Flow Studio
Memory Lifetime
An ExecutionMemory instance is created at the start of every execution run and is garbage-collected when the run ends — or serialized and stored if the execution suspends for HIL. There is exactly one ExecutionMemory per execution at all times.
Lifetime Phases
Created — WorkflowExecutionService creates a new ExecutionMemory and populates Metadata (executionId, processId, tenantId, triggeredBy, startedAt)
→
Active — Execution engine runs nodes in topological order; each node reads from and writes to the shared ExecutionMemory
→
Terminal — Execution completes, fails, or suspends (HIL). Memory is either discarded or serialized.
Terminal States
| Terminal State | What Happens to ExecutionMemory |
|---|---|
| Completed (success) | Memory is discarded — garbage collected. nodeOutputs and globalVariables are gone. |
| Failed (unhandled error) | Memory is discarded. The error is recorded in the execution record but memory is not preserved. |
| Suspended (HIL) | Memory is serialized to JSON and stored in Process_SuspendedExecutions.ExecutionMemoryJson. It is restored when the execution resumes. |
| Cancelled (user or timeout) | Memory is discarded. |
Creation — WorkflowExecutionService
// WorkflowExecutionService.cs (simplified)

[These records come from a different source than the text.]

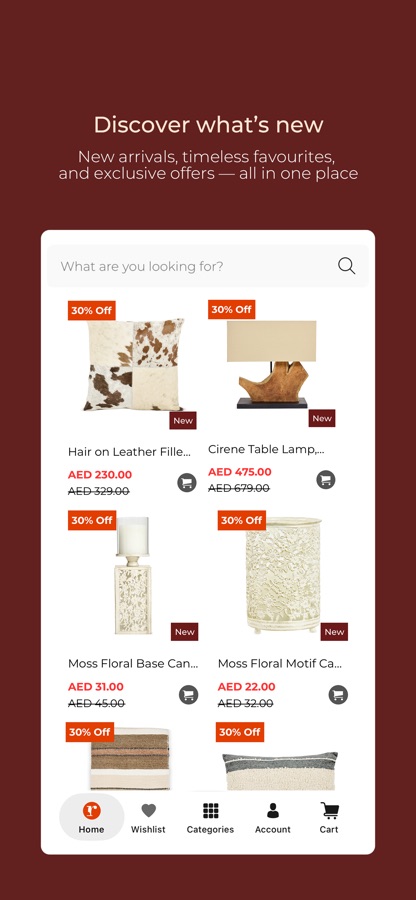The image size is (416, 900).
Task: Add Moss Floral Base Candle holder to cart
Action: click(x=188, y=695)
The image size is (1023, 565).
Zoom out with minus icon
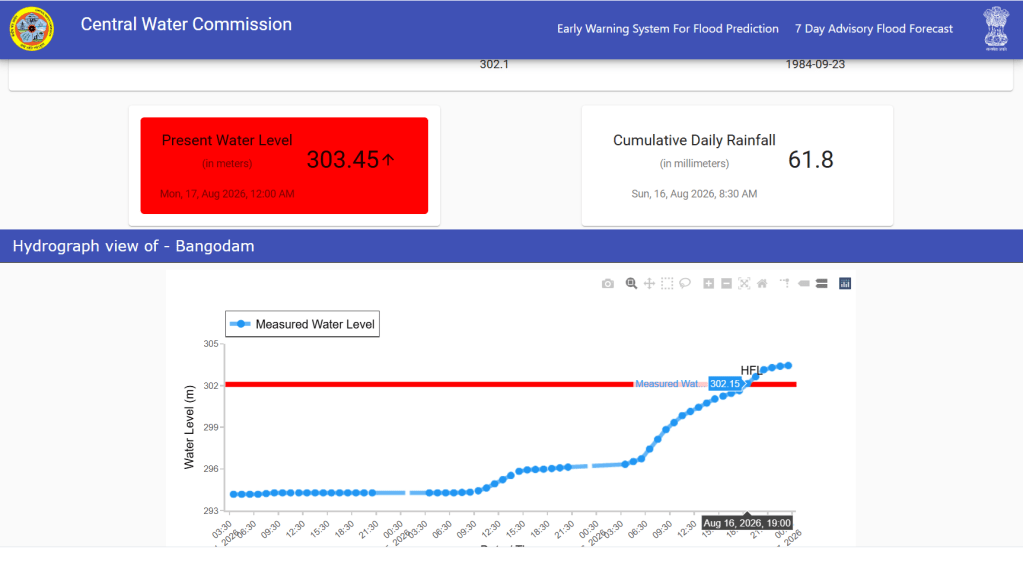(x=726, y=283)
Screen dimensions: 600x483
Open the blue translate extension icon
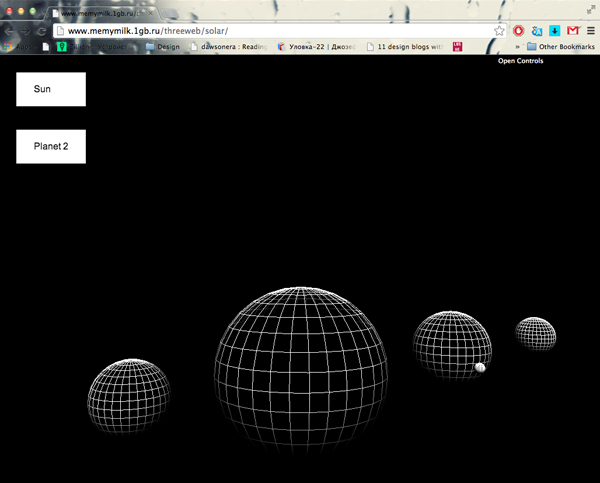(537, 31)
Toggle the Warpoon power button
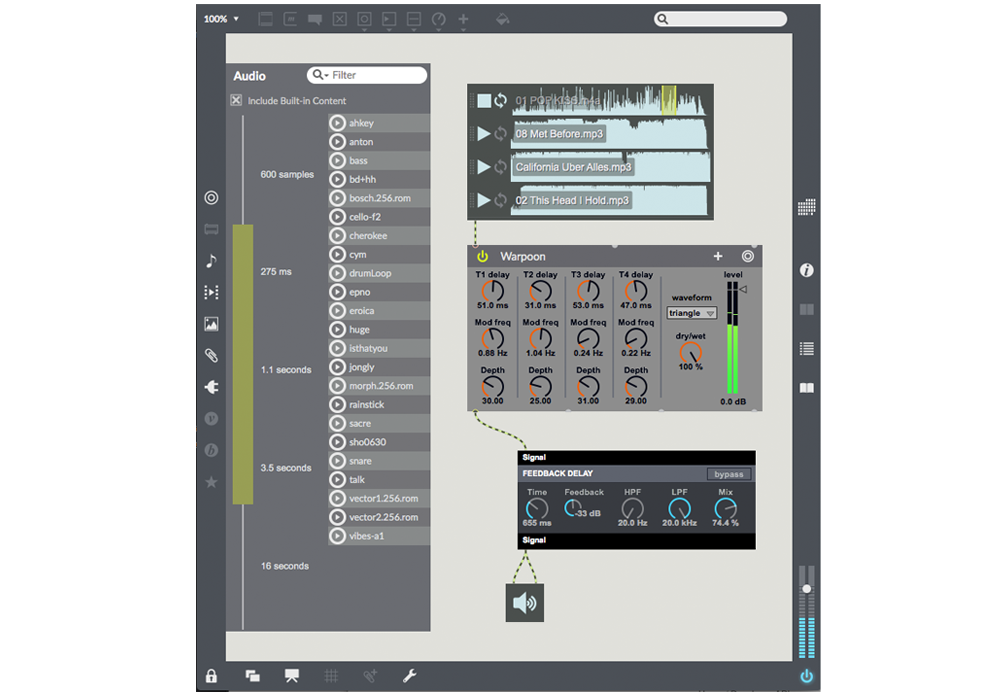Viewport: 1000px width, 700px height. pyautogui.click(x=483, y=256)
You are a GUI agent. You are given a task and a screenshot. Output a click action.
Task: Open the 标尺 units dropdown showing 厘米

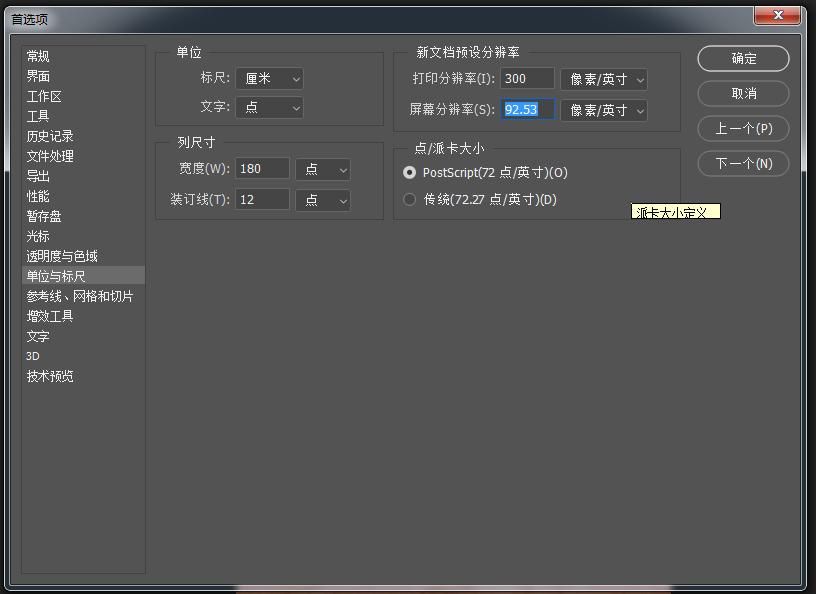click(x=270, y=78)
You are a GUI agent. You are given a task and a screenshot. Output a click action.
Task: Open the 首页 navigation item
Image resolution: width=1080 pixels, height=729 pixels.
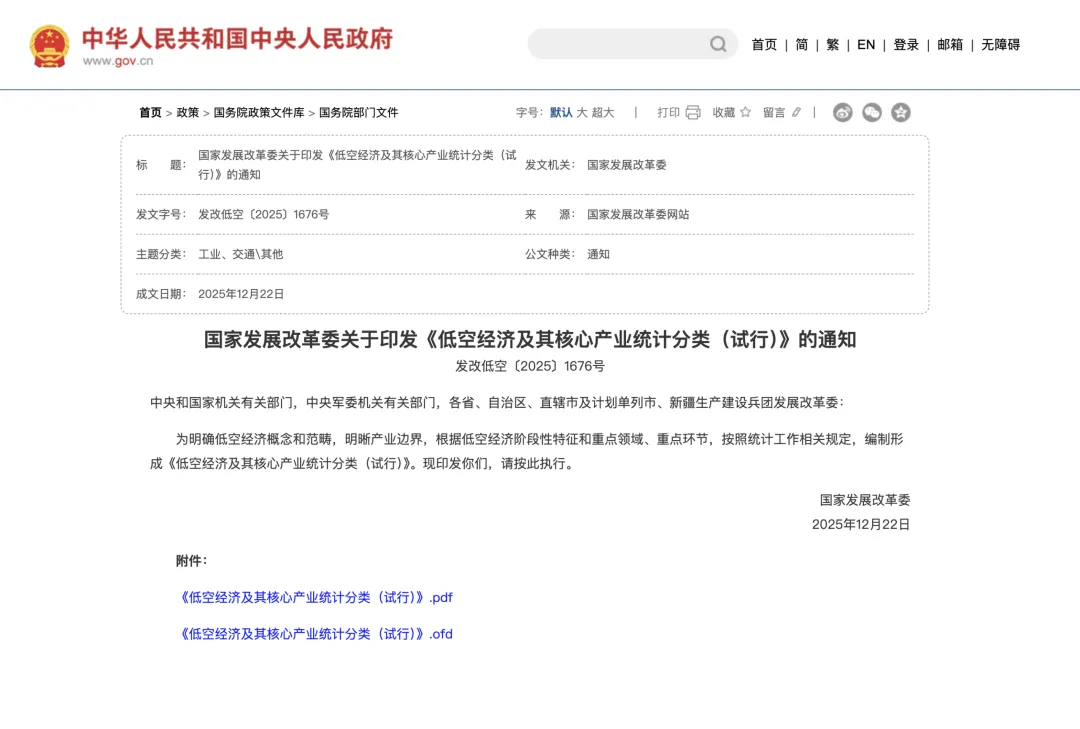click(763, 45)
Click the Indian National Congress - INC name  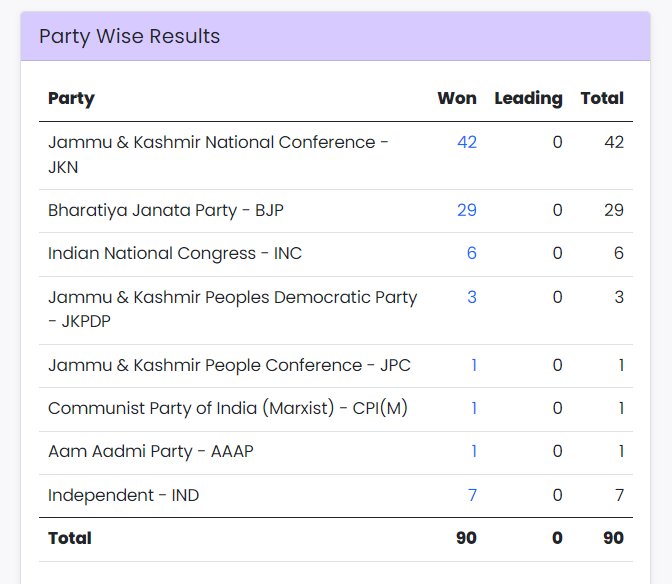(175, 254)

public async Task RunAsync(ExecutionRequest request, CancellationToken ct)
{
var memory = new ExecutionMemory(new ExecutionMetadata
{
ExecutionId = request.ExecutionId,
ProcessId = request.ProcessId,
TenantId = request.TenantId,
TriggeredBy = request.TriggeredBy,
StartedAt = DateTimeOffset.UtcNow
});
var ctx = new NodeExecutionContext(memory, /* other services */);
// Run all nodes in topological order — sharing the same memory instance
foreach (var node in _topologicalOrder)
{
await _nodeRunner.RunAsync(node, ctx, ct);
}
// After this loop, memory goes out of scope and is garbage collected
}
HIL Suspension Lifecycle
// When a HIL node suspends the execution:
// 1. ExecutionMemorySerializer serializes the full memory to JSON
// 2. The JSON is saved to Process_SuspendedExecutions
// 3. The in-memory ExecutionMemory object is discarded
// On resume:
// 1. WorkflowExecutionService reads ExecutionMemoryJson from Process_SuspendedExecutions
// 2. ExecutionMemorySerializer.Deserialize() restores the ExecutionMemory
// 3. Execution continues from the suspended node with the restored memory
Memory Growth
ExecutionMemory grows as nodes run. For long workflows that produce large outputs at each step, memory consumption can become significant. Key guidelines:
| Guideline | Detail |
|---|---|
| Avoid storing large binary data in output | Store URLs or references to binary data (e.g., blob storage), not the binary itself |
| Avoid storing entire database result sets | Store IDs or aggregated summaries, not full rows |
| HIL serialization has a size limit | If ExecutionMemoryJson exceeds the configured limit (default 50MB), the serialization step will fail with a clear error |
ExecutionMemory is not a cache. It is not designed for storage of large datasets across nodes. For large data transfers within a workflow, store the data in a temporary location (blob storage, temp database table) and pass a reference (URL, ID) through ExecutionMemory.